What comes next in the article below about Alton Rodgers' death at the Clements Unit? Continue it from its last sentence.

----- SELECTED TEXT -----

Another Texas Prisoner Dead
Prison officials killed Alton Rodgers
Thirty-one-year-old Alton Rodgers, a Black man imprisoned at the Clements Unit in Amarillo, Texas, died on January 19, 2016, at the Northwest Texas Hospital in Amarillo. He was found unconscious in his cell the day before by guards.
According to the autopsy reports, the official cause of death was bleeding of the brain and skull fracture caused by blunt-force trauma. He was also covered in bedsores and in a state of acute starvation and dehydrated.
According to officials, Rodgers and his cellmate were involved in a fight during which they claim Rodgers suffered his head injury. With this narrative set, officials have focused on investigating and treating Rodgers’ death as a homicide committed by his cellmate. But as the media has pointed out, the head trauma could have happened before the altercation.

----- GIVEN RECORDS -----

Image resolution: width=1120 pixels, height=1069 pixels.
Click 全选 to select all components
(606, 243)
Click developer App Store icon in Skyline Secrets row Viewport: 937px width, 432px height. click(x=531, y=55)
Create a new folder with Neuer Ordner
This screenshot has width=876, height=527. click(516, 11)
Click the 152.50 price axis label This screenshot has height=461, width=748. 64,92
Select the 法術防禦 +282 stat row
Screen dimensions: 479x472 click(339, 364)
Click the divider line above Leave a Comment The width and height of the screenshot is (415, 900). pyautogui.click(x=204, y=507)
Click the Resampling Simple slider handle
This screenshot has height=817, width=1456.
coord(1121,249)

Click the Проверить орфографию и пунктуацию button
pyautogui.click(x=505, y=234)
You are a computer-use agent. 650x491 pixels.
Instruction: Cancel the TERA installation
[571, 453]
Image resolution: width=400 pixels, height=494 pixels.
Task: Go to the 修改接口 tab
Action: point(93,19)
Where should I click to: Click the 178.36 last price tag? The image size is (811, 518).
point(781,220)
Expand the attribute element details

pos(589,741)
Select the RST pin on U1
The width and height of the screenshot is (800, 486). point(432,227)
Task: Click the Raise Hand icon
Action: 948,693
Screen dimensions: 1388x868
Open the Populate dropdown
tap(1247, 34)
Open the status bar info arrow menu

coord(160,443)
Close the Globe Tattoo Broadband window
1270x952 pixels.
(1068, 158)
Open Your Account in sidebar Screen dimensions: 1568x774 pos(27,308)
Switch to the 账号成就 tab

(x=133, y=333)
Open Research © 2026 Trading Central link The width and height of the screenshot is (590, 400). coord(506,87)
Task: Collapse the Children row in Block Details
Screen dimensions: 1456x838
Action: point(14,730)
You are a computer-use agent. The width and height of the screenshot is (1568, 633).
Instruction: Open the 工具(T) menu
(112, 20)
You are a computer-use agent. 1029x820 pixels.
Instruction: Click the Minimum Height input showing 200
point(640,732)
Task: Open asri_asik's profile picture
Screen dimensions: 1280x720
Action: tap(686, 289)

-----

*RESPONSE*:
This and other facts such as Rodgers’ physical condition are complicating the story officials want to maintain. Particularly the fact that the bedsores showed that he’d been lying unattended for weeks, during which time he’d slowly wasted away. Which meant prison officials were at least in part responsible for his death, and therefore as liable as they were trying to make his cellmate, if not more so. And the liability could extend as far up as the Director’s office of the Texas Department of Criminal Justice (TDCJ) [sic!].
So, a mild in-house “investigation” of staff was staged. Not a criminal investigation, mind you, but one obviously addressed to “fixing” those inconvenient details, giving an impression of administrative discipline of those found responsible (but not of Rodgers’ death of course), and minimizing and tightening the circle of officials found responsible and liable. In short, it was an exercise in damage control.
Since I’ve been imprisoned at Clements Unit as this entire situation unfolded, I’ve borne witness to much of it.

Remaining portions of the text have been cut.